Actually following on from my previous comment (assuming its correct), the currently existing MultipleListenersWithSameSecurityProtocolBaseTest tests are already covering what would be tested as a result of this PR. Since the MultipleListenersWithSameSecurityProtocolBaseTest effectively disables the listener validation (by filtering out the listeners which contain magic 0 port) it already happens to be testing the case of having multiple brokers with different listener names.
@mdedetrich Sorry for the late reply. I would have liked an integration test that checks 2 listeners, ipv4 and ipv6, can be on the same port as it's the core feature of this KIP. None of the existing integration tests seem to cover that scenario.
@mimaison
Completely agree that an integration test is ideal to specifically test kafka being able to start multiple instances on same machine, one IPv4 and other IPv6, I will start working on this.
I was just slightly confused by the currently existing tests you were recommending to extend, thanks for clarifying that it was in fact testing something else.

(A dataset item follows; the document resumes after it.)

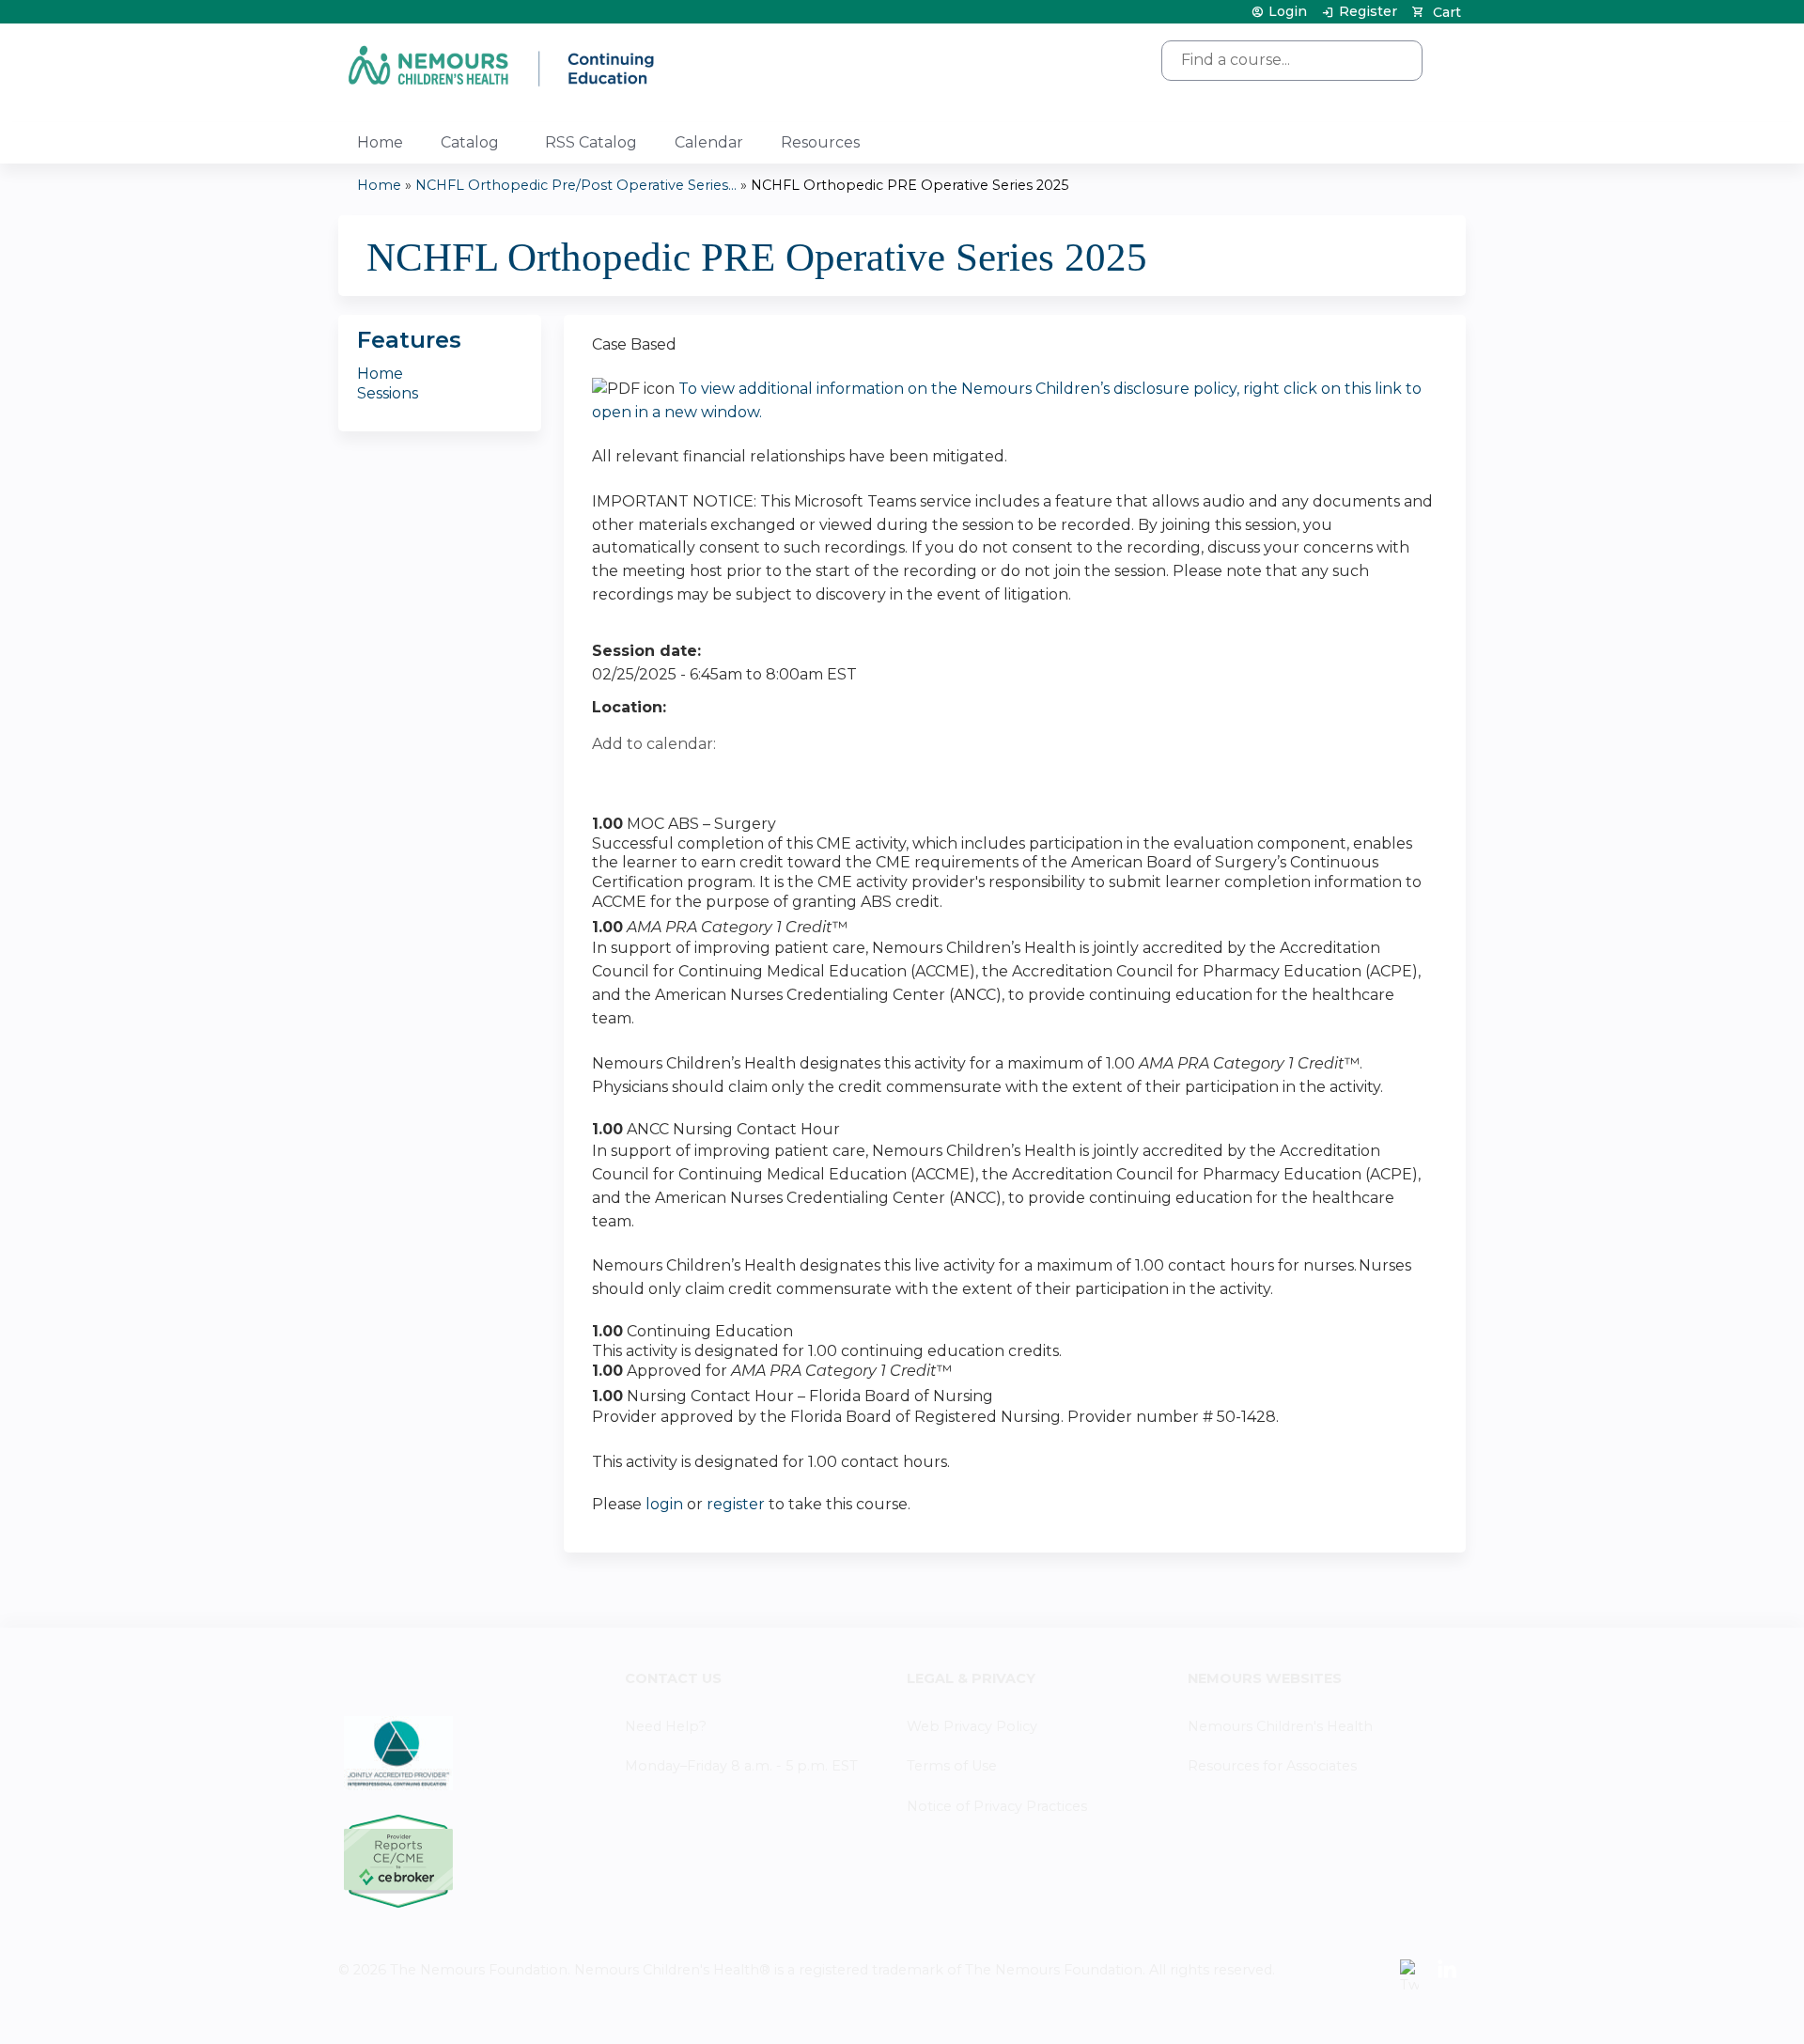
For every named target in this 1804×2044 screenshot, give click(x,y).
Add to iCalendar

@mdedetrich Are you still interested in completing this KIP? IIRC the changes were fine but I was wondering if an integration test would be necessary. @jlprat @C0urante WDYT?
@mimaison Thanks for the reminder!
Yes I am still interested, unfortunately due to the non trivial nature of the type of tests I needed to write the this ended up becoming de-prioritized due to the amount of work necessary on my end (also our internal usecase of this feature also was delayed).
If its still decided we want full integration tests than in around a few weeks I should have time to look into it.
Hi @mimaison! We have a variation (simplification) of this change running on our production for over a year and so far no problems. So I'd be fine with merging the change as it is.
Hi @jlprat, the point of tests is also to ensure future changes don't break this feature. You're more familiar with this feature than me, if you think the unit tests are enough, you can merge the PR.
Hi @mimaison, the current unit tests present in the PR seem that they will cover the case of a potential involuntary regression for this feature. So I'm fine adding the change as it currently stands.
@mdedetrich Could you update the documentation bit? Currently, it is under 3.3, but it should be moved under a new 3.6 section.